Average Proxy CPU Usage

It should be obvious from the totals, but the Linkerd proxy uses more CPU on average. We can see that there’s a slight upward trend as the number of endpoints increases, but the CPU usage overall is dictated by traffic throughput, not mesh size or mesh-wide RPS.

Istio’s proxy uses ~45/78/45 mcores for the loadgen/client/server, whereas Linkerd’s uses ~52/105/62 mcores (15%/35%/35% more).

Latency

IRS Max Client-Side Latency

The IRS client holds onto the request for 100ms, as does the IRS server, so any value over 200ms is network and proxy latency.

I haven’t done an in-depth analysis on this section, but a quick eyeball suggests that the overall P95+ latency through Istio is higher than Linkerd.

Istio’s P95 latency starts suffering at the very end, once we hit 600 endpoints. Linkerd’s P95 latency starts suffering at around 400 endpoints and at 500 endpoints the P50 latency is affected.

Reliability

Now, there’s a lot going on in this test, but it’s interesting to note that the IRS client saw 124,710 504's during the test, which is 0.033% of total requests. It also saw 61,660 failed requests, which might have been timeouts.
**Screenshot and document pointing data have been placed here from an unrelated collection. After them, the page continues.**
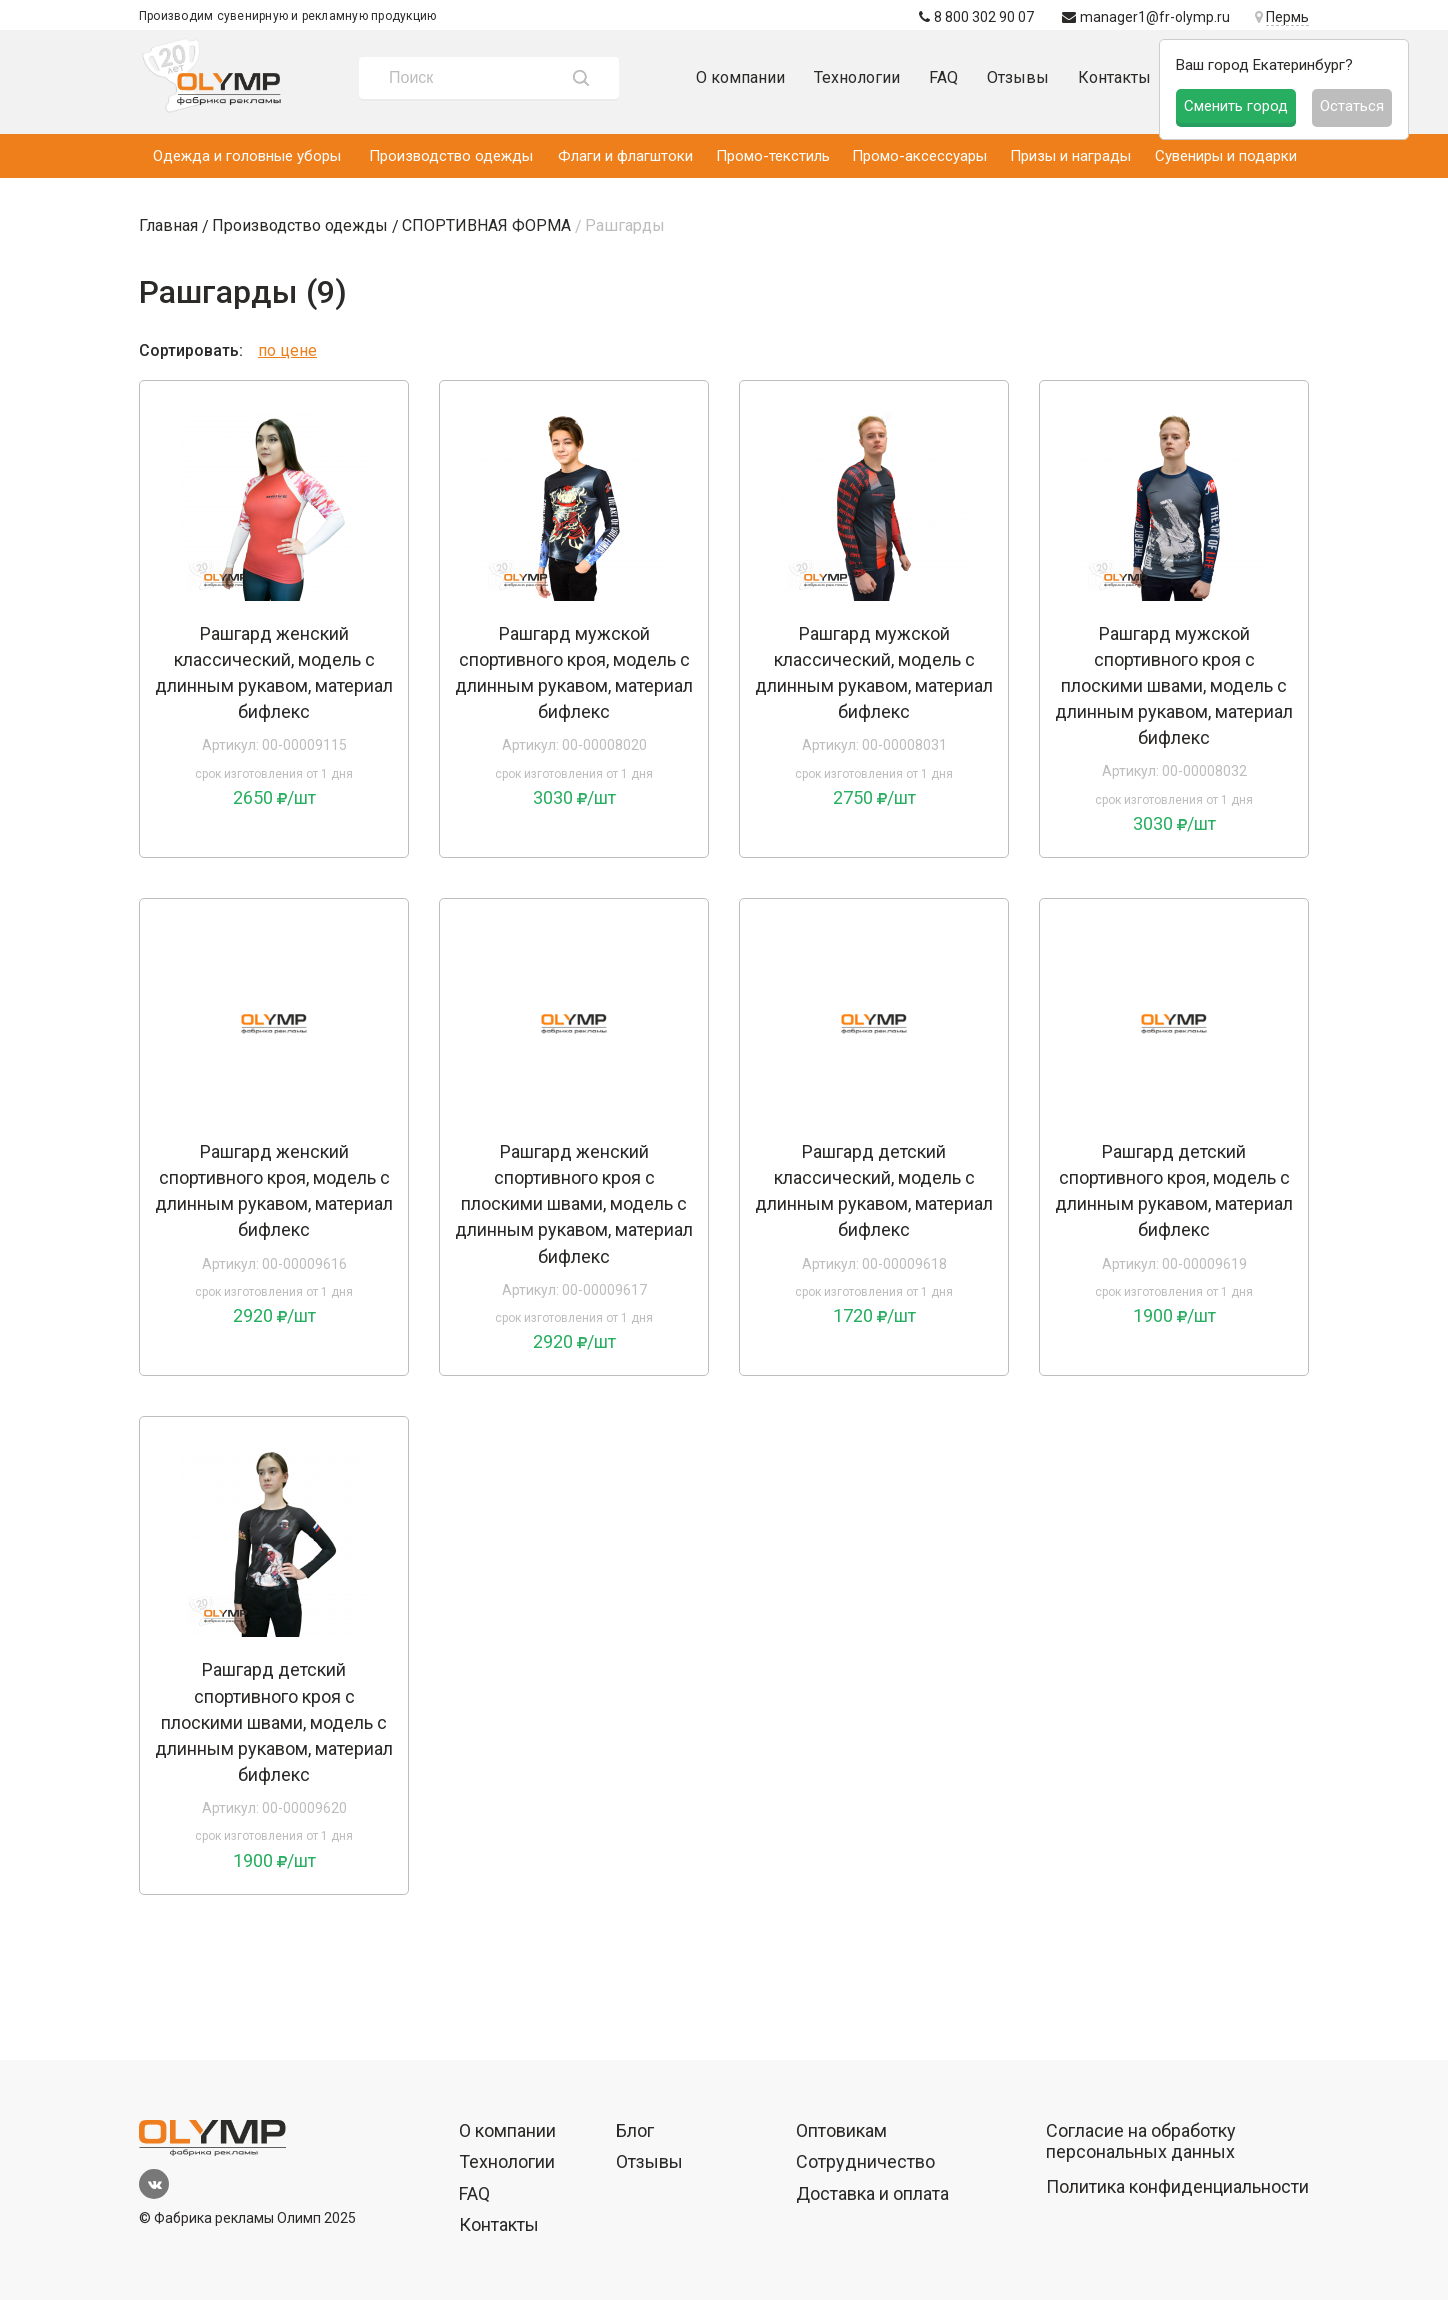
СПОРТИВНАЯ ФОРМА (486, 225)
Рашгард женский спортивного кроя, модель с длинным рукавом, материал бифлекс (274, 1190)
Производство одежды (451, 156)
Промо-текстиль (773, 156)
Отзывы (1018, 77)
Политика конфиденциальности (1177, 2186)
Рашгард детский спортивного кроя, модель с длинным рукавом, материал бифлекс (1174, 1190)
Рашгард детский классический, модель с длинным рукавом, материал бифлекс (874, 1190)
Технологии (857, 77)
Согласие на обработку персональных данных (1141, 2141)
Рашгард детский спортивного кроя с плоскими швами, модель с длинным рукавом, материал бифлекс (274, 1721)
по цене (287, 350)
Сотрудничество (865, 2161)
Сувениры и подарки (1226, 156)
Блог (635, 2130)
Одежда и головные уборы (247, 156)
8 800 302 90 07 (976, 17)
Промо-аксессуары (919, 156)
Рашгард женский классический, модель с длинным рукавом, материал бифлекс (274, 672)
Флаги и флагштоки (625, 156)
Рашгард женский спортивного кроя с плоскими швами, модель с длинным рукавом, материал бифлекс (574, 1203)
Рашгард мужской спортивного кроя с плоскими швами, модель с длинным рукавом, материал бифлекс (1174, 685)
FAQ (943, 77)
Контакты (1114, 77)
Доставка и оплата (872, 2193)
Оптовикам (841, 2130)
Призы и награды (1070, 156)
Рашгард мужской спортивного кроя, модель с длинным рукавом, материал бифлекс (574, 672)
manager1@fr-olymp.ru (1146, 17)
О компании (740, 77)
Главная (168, 225)
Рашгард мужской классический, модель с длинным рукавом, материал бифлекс (874, 672)
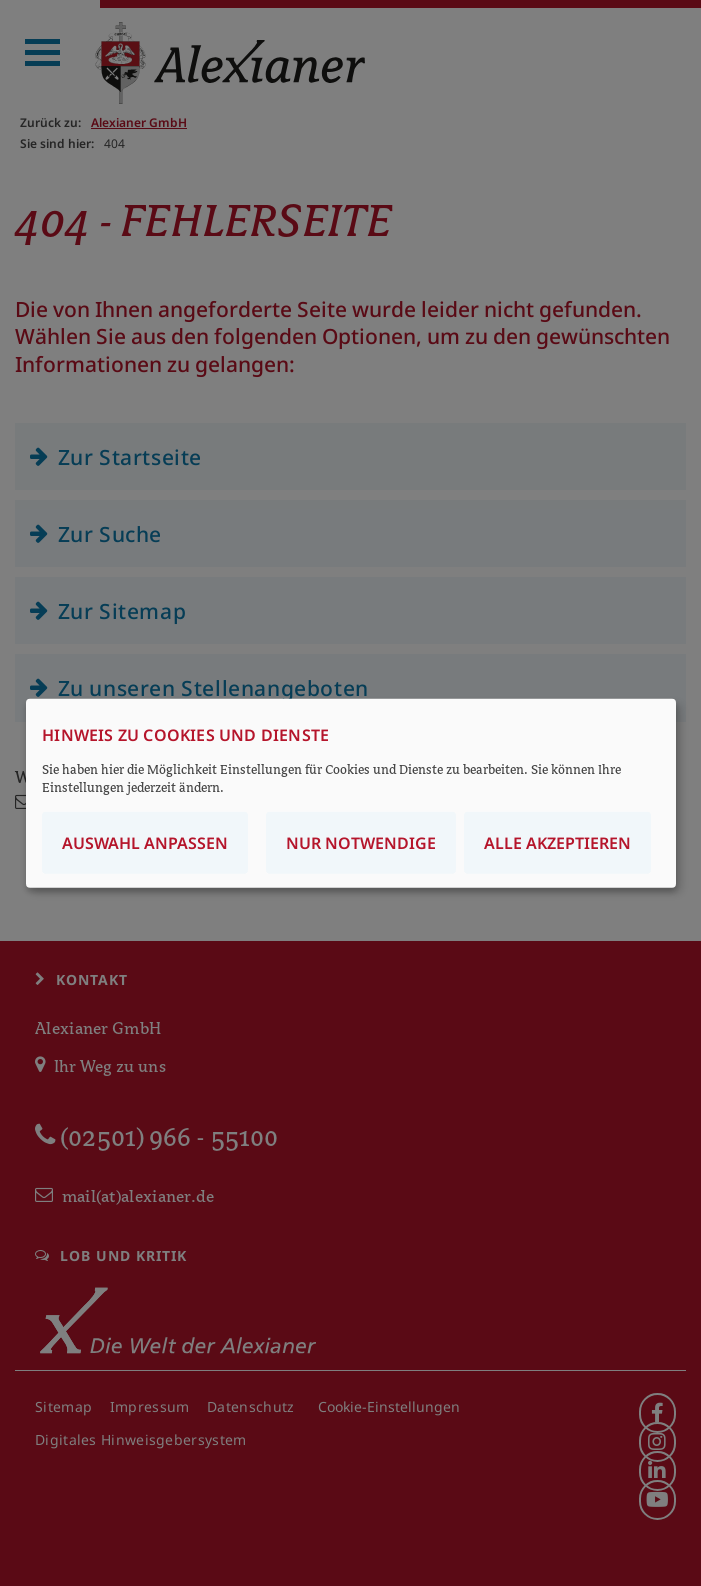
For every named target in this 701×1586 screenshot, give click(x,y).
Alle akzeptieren (557, 842)
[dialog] (351, 793)
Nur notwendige (361, 842)
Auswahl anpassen (145, 842)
Linkerd only saw 18k failed requests, but also saw a handful of 500's.

A Note About Throttling

It took a while to get to the point where I could feel comfortable publishing these results. I was noticing some serious CFS throttling happening that was affecting the ability of the IRS workers to maintain a constant tick rate for the requests (and therefore achieve a stable RPS). Throttling in the Istio proxy was also causing increased latency to the point of timing out requests altogether.

In fact, even with a timeout of 500ms in the worker, I was seeing max latency numbers of 900ms+ for failed requests, which means that the worker couldn’t even get enough CPU time to stop the timer.

I did some very fine grained monitoring of Docker throttling metrics, CFS throttling metrics and overall node CPU usage and am pretty confident that even though there is some throttling still happening, it’s not affecting these results in a measurable way.

Conclusion

While my previous article came to the conclusion that the Istio control plane used 10x more CPU than Linkerd’s, and that Envoy used 50% more CPU than linkerd-proxy, that result doesn’t translate to how one would run a service mesh like this in production.

When run at a reasonable scale, we see that the control plane’s overall CPU usage is a small fraction of the total and that the proxies dominate. At the peak of this test, Linkerd was using ~68 cores, approximately 33% more than Istio’s ~51 cores.

Note: This result depends on disabling Mixer, however, and getting telemetry data some other way. Since we use DataDog AutoDiscovery to scrape Prometheus metrics from the Envoy proxies, this works for us but is not at 100% feature-parity.